=== Records to use ===
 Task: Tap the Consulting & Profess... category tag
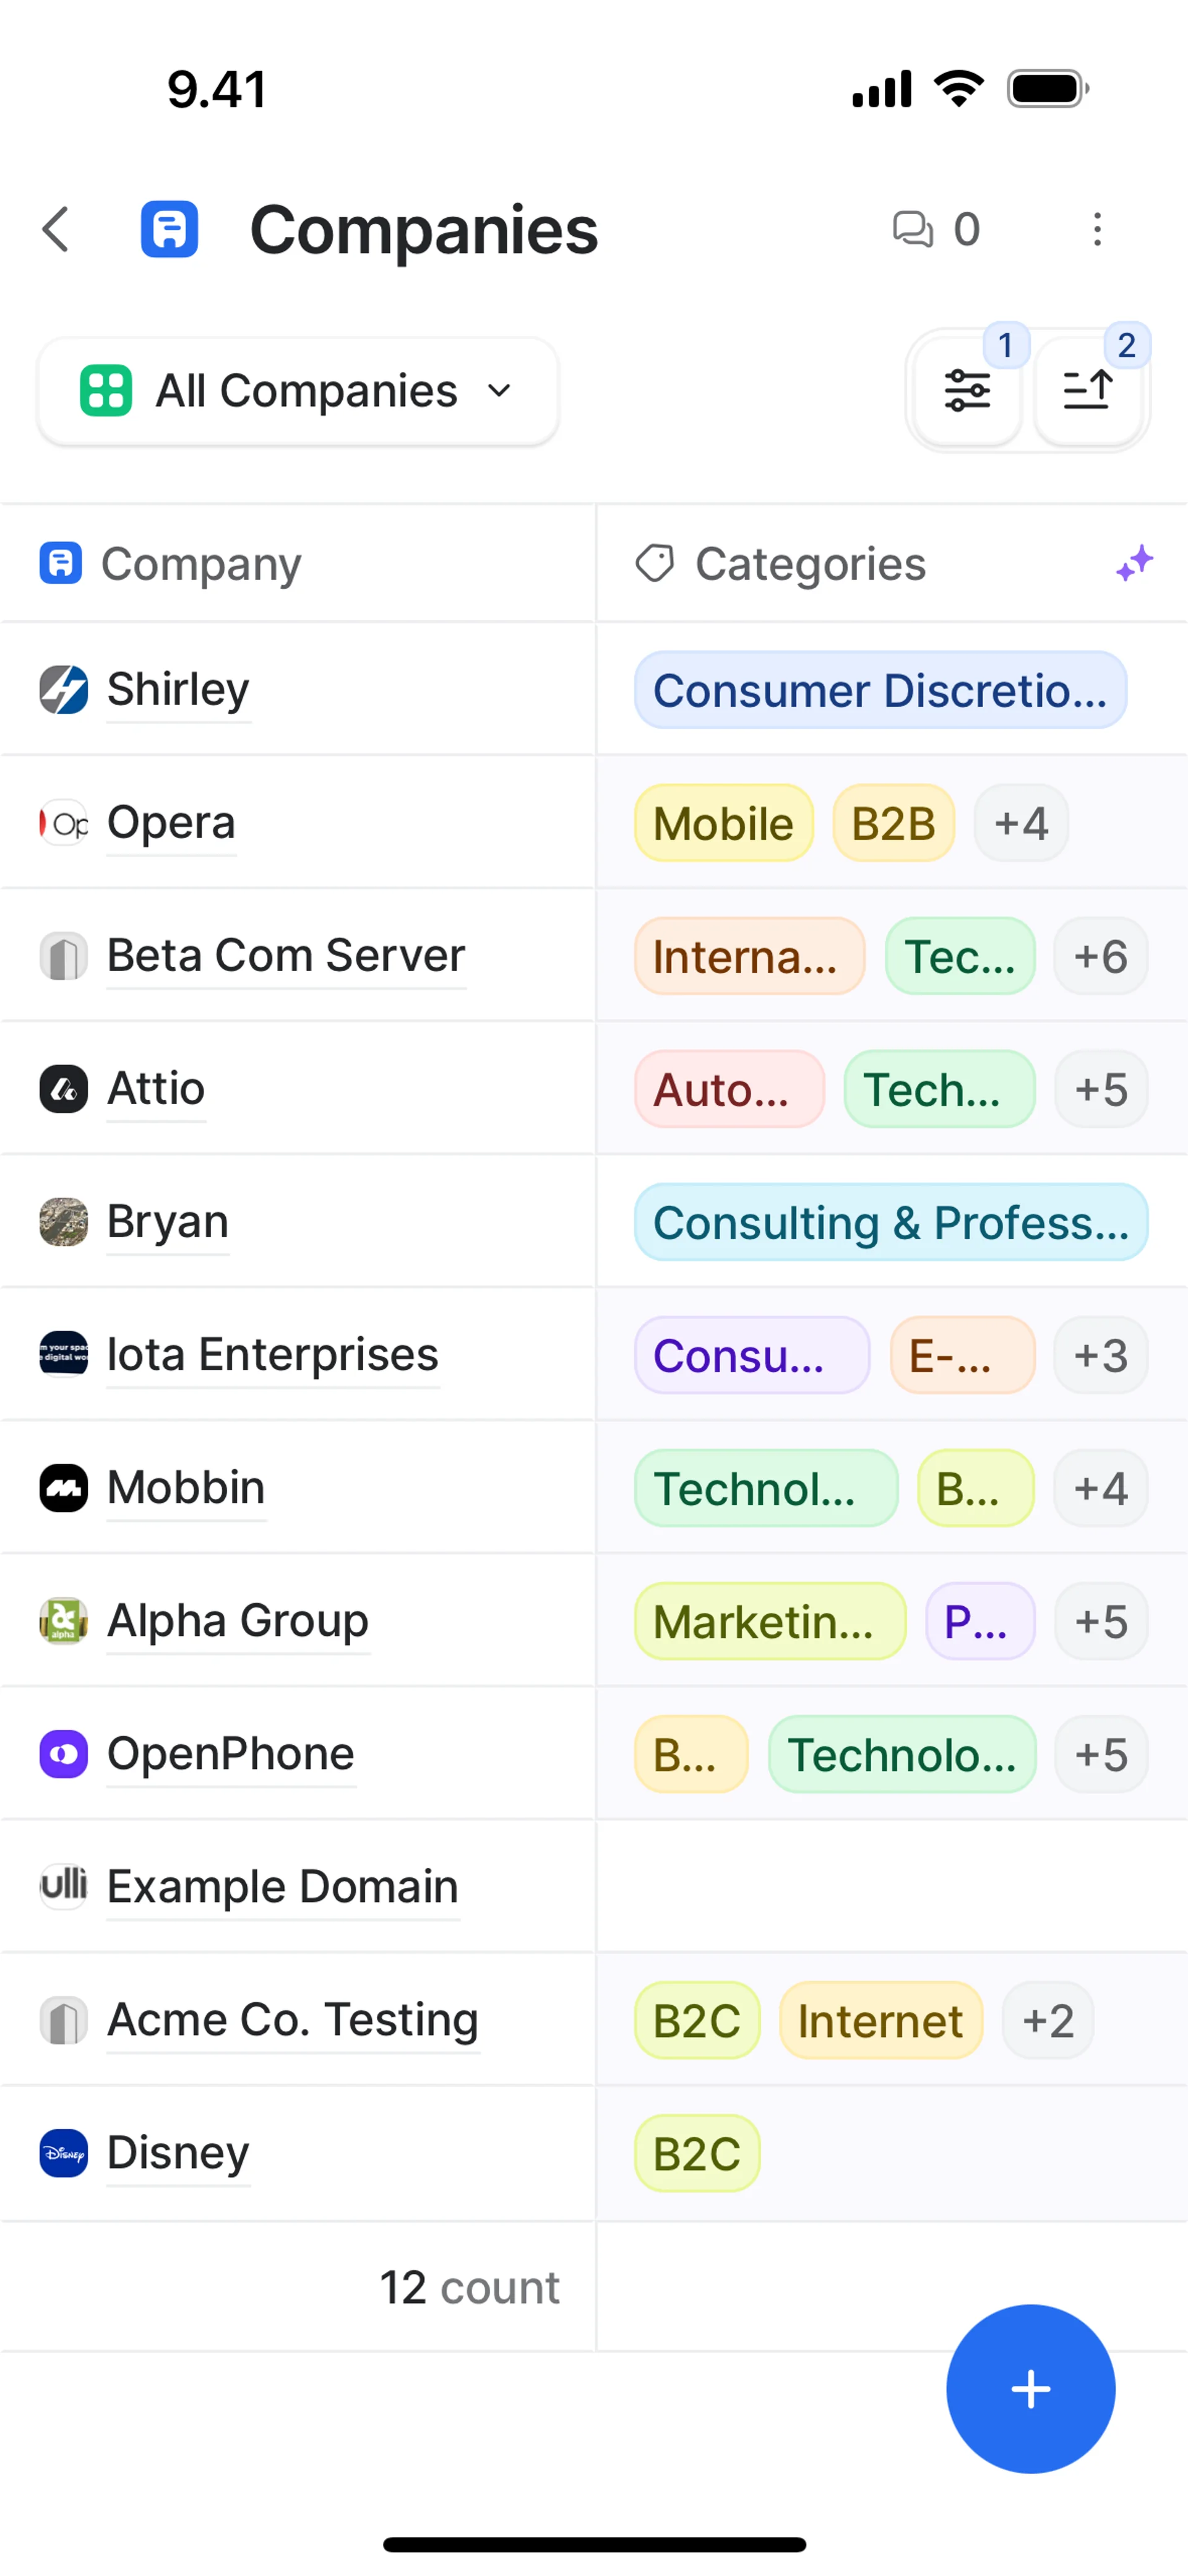coord(890,1223)
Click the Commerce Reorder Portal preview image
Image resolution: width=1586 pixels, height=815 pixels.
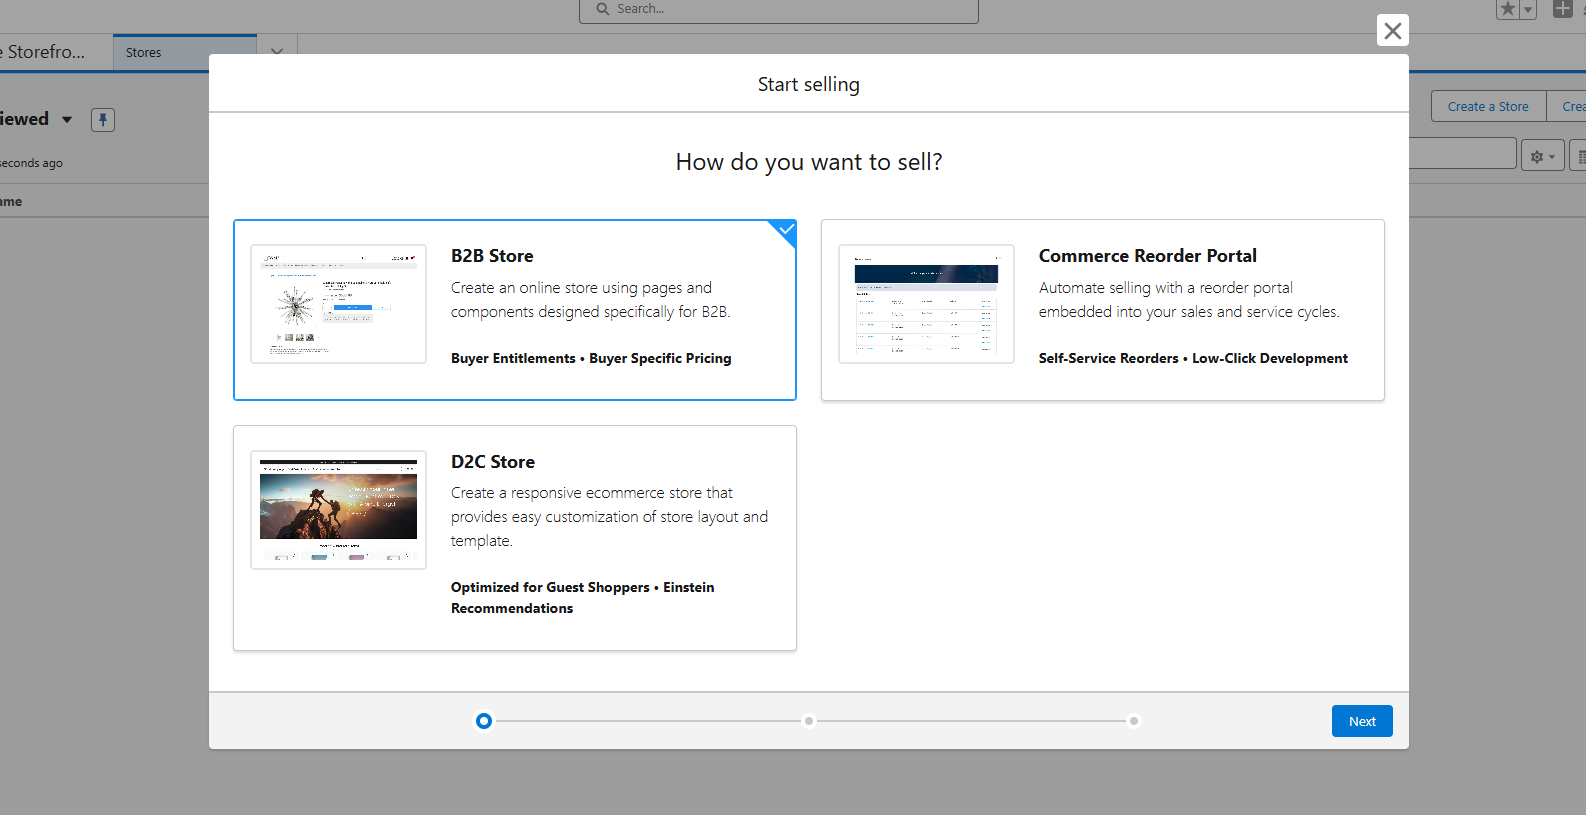click(926, 304)
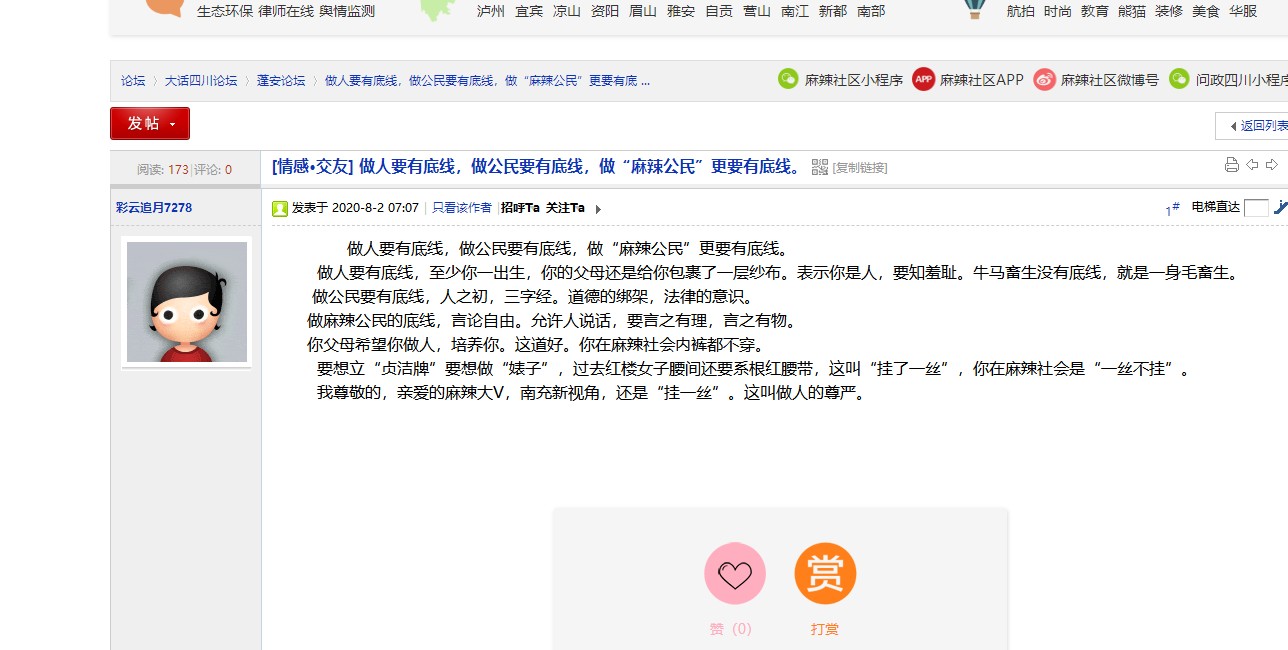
===
Exercise
Restate word for word only the lines that run from the line holding "Click the Commerce" to the end of the data, both ends kept, leaving every picture out.

Written solution
Click the Commerce Reorder Portal preview image
Image resolution: width=1586 pixels, height=815 pixels.
click(926, 304)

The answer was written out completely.